**Assigned task**. Write out each line of the records that has "agent" in it.

**Task inputs**.
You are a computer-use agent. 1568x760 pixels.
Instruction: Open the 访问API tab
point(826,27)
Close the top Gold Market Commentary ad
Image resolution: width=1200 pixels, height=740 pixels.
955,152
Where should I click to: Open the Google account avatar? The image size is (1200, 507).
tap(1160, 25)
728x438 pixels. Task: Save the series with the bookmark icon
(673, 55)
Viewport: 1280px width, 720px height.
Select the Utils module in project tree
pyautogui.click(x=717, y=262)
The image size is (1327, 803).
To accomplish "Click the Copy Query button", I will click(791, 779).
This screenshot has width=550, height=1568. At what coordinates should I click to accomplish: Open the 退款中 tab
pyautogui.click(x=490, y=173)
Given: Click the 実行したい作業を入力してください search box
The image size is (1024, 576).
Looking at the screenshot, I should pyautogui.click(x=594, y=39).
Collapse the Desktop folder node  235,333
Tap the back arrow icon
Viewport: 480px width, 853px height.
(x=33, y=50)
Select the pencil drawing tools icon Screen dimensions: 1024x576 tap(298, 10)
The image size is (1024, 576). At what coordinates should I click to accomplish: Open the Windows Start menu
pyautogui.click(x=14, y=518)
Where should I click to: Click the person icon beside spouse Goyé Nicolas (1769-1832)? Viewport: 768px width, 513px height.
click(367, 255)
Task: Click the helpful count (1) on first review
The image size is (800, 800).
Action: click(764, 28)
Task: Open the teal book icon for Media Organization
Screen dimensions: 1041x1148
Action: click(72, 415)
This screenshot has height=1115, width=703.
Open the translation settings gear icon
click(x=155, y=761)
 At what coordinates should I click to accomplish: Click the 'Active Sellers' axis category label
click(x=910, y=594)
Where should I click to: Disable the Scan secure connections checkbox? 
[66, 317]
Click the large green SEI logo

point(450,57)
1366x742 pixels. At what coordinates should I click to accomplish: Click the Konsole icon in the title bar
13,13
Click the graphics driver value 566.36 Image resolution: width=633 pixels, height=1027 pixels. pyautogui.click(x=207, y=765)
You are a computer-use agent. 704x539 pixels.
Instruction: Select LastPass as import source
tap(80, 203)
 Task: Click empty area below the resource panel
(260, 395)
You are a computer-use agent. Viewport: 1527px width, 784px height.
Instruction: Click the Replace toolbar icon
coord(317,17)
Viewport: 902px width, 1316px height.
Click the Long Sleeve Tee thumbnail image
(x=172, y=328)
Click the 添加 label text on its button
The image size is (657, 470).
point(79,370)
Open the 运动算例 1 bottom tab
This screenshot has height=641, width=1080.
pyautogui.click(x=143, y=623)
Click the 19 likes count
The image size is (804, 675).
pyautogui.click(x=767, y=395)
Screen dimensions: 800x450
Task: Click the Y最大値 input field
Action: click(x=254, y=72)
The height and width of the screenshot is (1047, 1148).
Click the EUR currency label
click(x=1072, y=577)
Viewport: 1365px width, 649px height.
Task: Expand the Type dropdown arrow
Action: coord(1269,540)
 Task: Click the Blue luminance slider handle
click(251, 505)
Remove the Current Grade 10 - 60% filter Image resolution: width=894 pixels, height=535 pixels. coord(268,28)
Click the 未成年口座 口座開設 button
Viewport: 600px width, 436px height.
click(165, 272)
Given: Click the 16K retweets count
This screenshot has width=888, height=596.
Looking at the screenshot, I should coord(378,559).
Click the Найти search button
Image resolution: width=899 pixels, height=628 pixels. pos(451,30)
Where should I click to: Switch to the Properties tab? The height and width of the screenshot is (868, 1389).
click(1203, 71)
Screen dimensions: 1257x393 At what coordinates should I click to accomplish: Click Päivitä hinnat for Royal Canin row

**Written answer**.
You are a computer-use agent. 1568x760 pixels.
You are a computer-use agent. 704x539 pixels.
You are a computer-use agent. Viewport: 1527px width, 784px height.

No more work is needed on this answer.